Eyewitnesses say Taliban military forces appear to have deserted the capital of Kabul at dawn Tuesday, following a series of swift military victories by opposition forces over the past four days, several news agencies are reporting.
Sporadic small arms fire from hills overlooking the city could be heard but the streets were empty of the Taliban soldiers, who had been there hours earlier.
Opposition forces began moving into Kabul on Monday night, despite warnings from Washington to refrain from entering the Afghan capital.
Shouting "God is Great," and with pictures of slain military leader Ahmed Shah Masood on the side of their trucks, opposition fighters made their first significant advances toward the city since the U.S. air campaign began more than five weeks ago.
"We will not enter Kabul," said Abdullah Abdullah, the Northern Alliance foreign minister said earlier on Monday. "We will stop at a convenient front line."

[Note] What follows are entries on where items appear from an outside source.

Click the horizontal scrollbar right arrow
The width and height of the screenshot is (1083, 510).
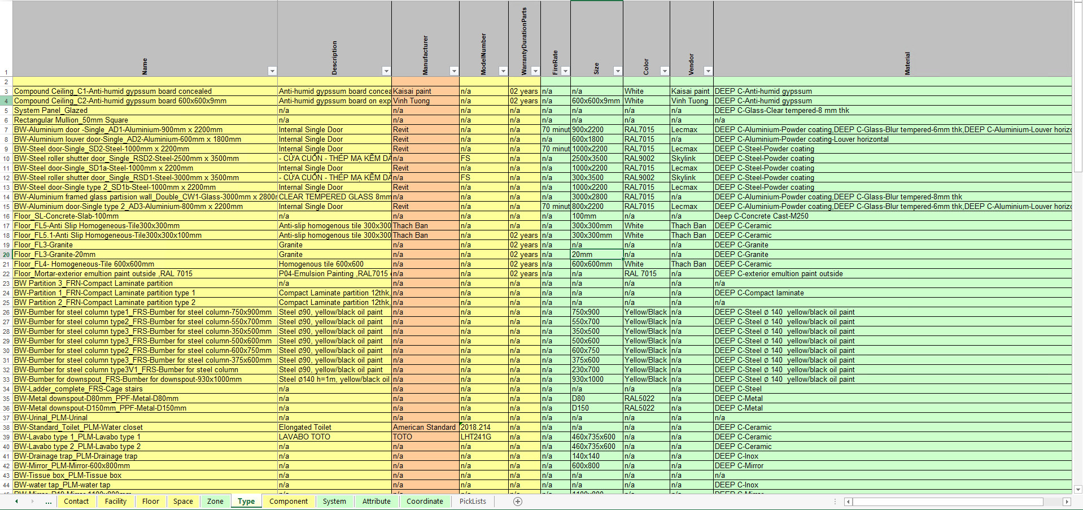(1067, 502)
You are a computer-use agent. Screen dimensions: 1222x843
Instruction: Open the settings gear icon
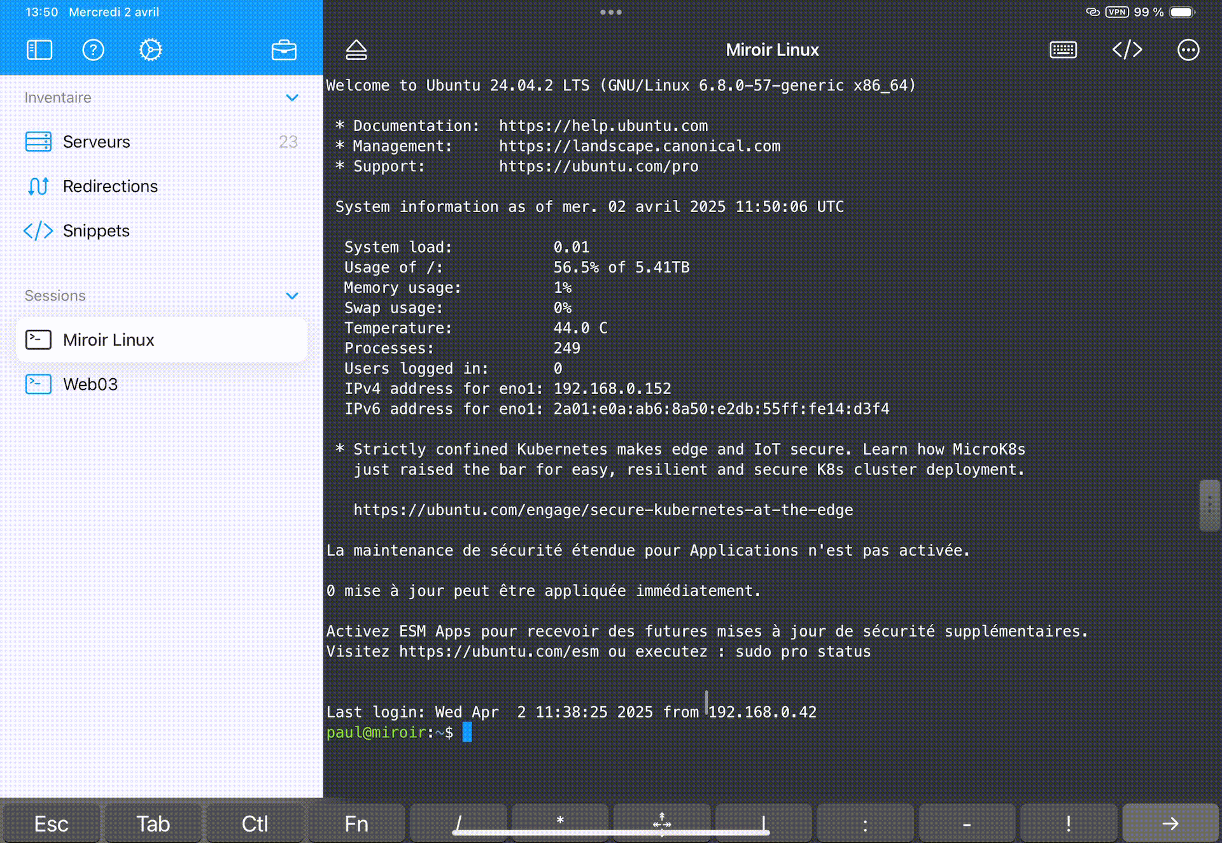click(150, 50)
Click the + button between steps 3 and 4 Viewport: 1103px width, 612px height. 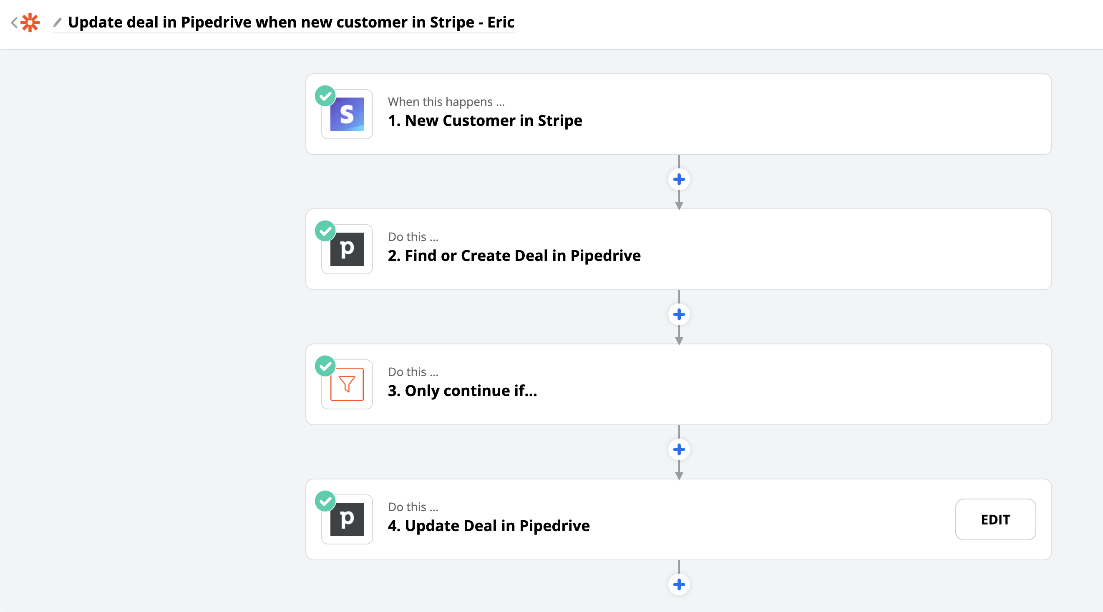click(x=678, y=449)
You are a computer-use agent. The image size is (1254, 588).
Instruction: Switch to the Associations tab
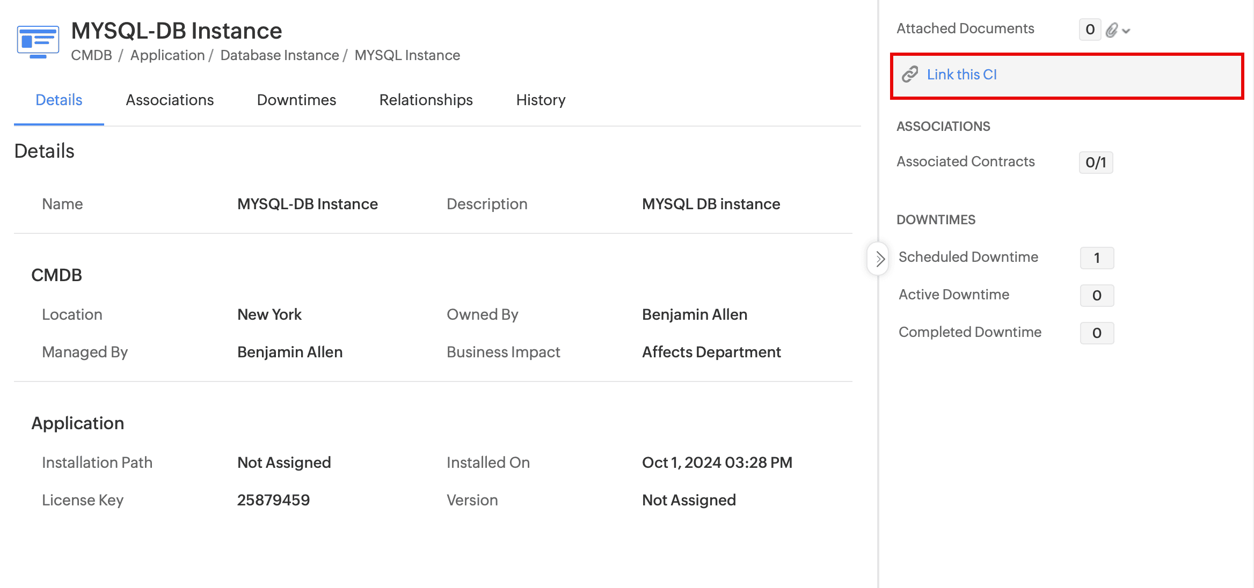[x=170, y=100]
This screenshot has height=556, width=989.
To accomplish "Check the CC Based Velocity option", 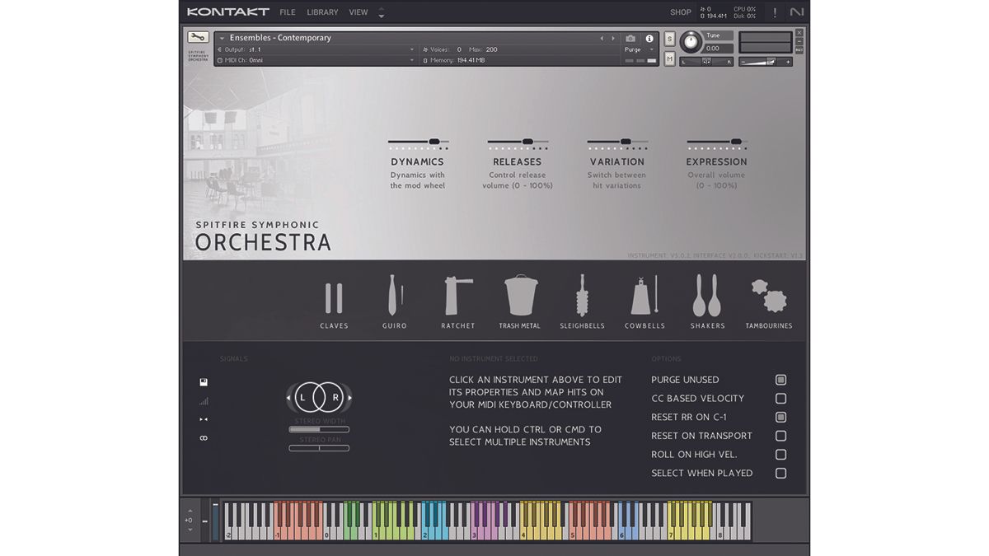I will pyautogui.click(x=780, y=398).
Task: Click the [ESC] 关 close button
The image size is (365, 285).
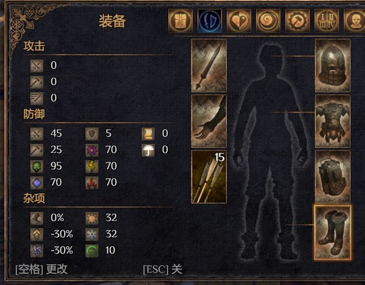Action: tap(162, 269)
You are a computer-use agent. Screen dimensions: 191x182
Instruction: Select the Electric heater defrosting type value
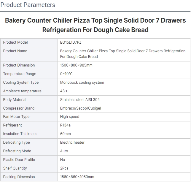(72, 143)
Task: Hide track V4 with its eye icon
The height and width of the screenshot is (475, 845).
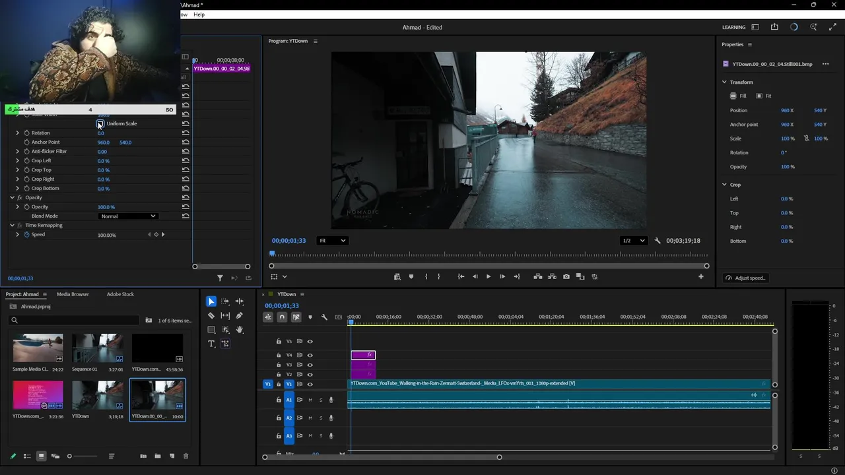Action: pos(310,355)
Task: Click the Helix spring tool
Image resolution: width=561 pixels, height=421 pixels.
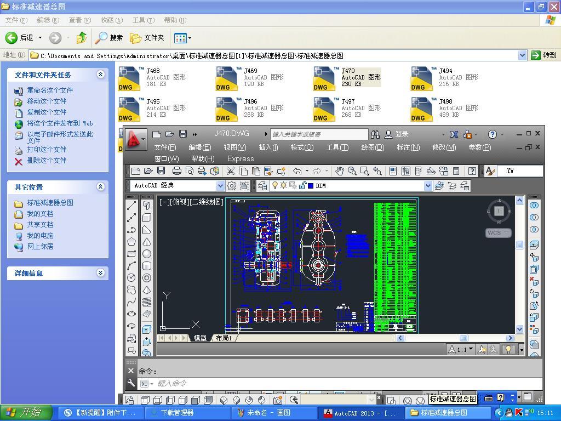Action: coord(147,302)
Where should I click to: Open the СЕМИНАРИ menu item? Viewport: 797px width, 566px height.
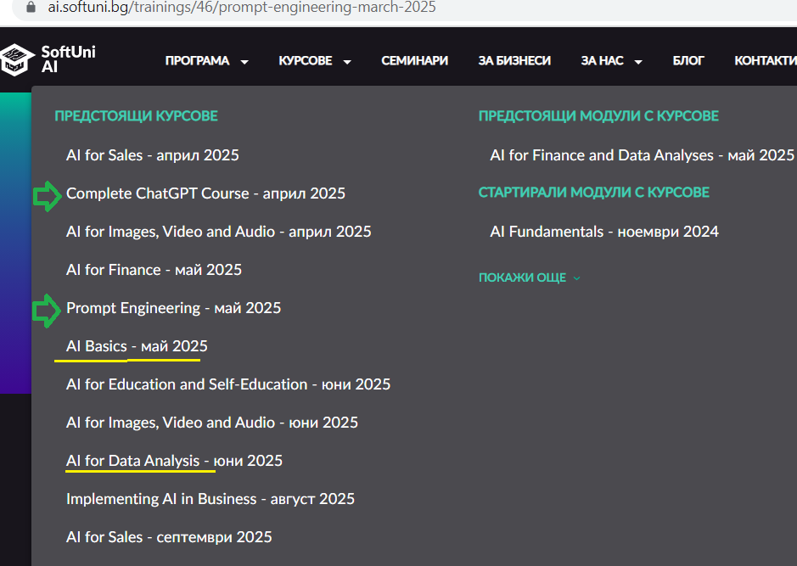pos(415,61)
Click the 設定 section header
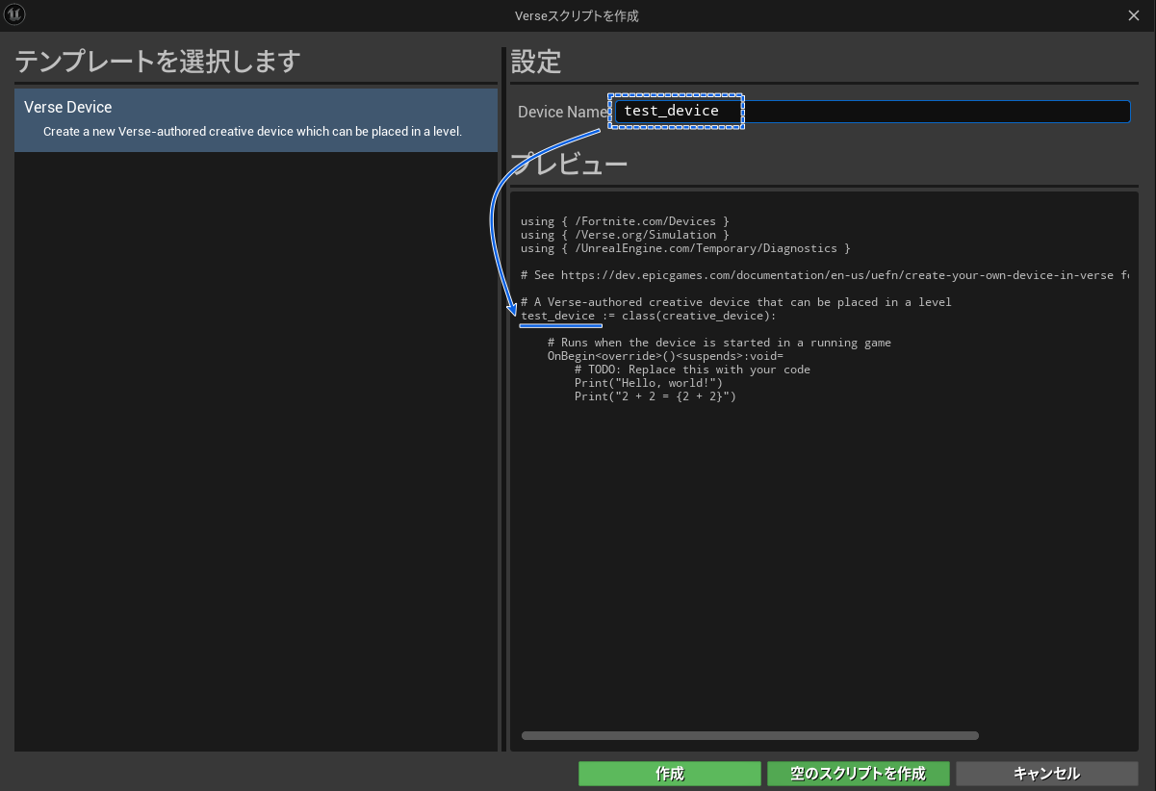This screenshot has width=1156, height=791. point(535,62)
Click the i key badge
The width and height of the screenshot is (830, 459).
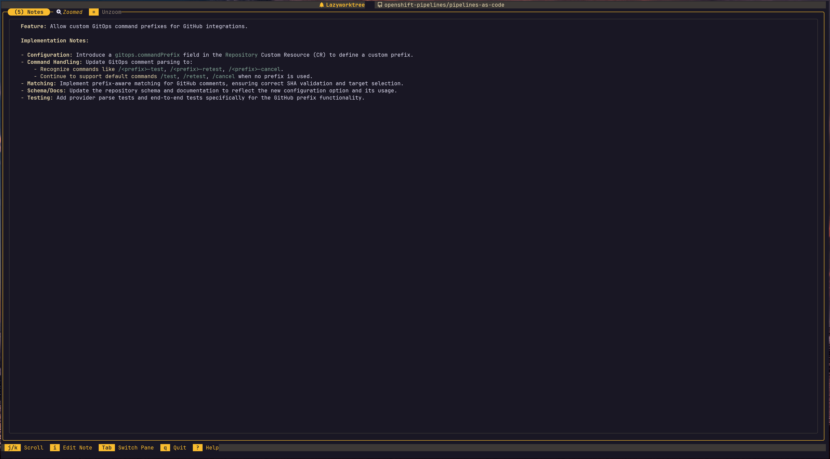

Taliban soldiers fled their positions north of Kabul and were reportedly on the move to the southern city of Kandahar, bringing eight foreign aid workers with them.
The two Americans, four Germans and two Australians have been detained since August.
But Taliban ambassador to Pakistan Abdul Salam Zaeef denied reports the regime was abandoning the city. Instead, he said, the Taliban was reinforcing the capital.
Opposition troops flying the green-and-white flag of the Northern Alliance moved to within 20 kilometres of the city, and were fighting with Taliban forces near the air base at Bagram.
U.S. warplanes continued to pound Taliban targets in and around the capital. An American bomb heavily damaged a Kabul factory, killing at least one person.
A Northern Alliance spokesman said the anti-Taliban fighters had shored up their gains near Kabul, halting at Mir Bacha Kot. There, they are awaiting further orders.
At the same time, opposition forces claimed to have taken the western city of Herat, and were nearing the last Taliban stronghold in the north.
After holding less than 10 per cent of Afghan territory for months, the Northern Alliance made rapid gains over the weekend, and now says it controls almost half the country.
Displaced people rush to return to homes in Taloqan
On Monday, truckloads of displaced people followed Northern Alliance military vehicles into Taloqan, an area in northeastern Afghanistan that until recently was controlled by the Taliban.
To avoid landmines, they followed tank tracks to a destroyed Taliban outpost where they found a few burlap bags, water cannon and an old radio antenna.
The surprisingly fast advances by the Northern Alliance, beginning on Friday when they claimed the key northern city of Mazar-e-Sharif, have Washington worried they will overrun the capital.
On Saturday, President George W. Bush warned the Alliance against entering the city.
Bush and Pakistan's President Pervez Musharraf are worried that the Uzbek and Tajik dominated Alliance would not be welcome in the mostly Pashtun capital.
Musharraf said on the weekend he is worried that the city would be the site of bloody atrocities, as it was before the Northern Alliance was thrown out of Kabul by the Taliban.
The coalition against terrorism wants to have a political solution in place to set up a government that would represent all Afghan factions before the city is taken.
So far, the Northern Alliance leadership says it will comply with Washington's wishes, but some of the commanders on the ground are reportedly anxious to take the city.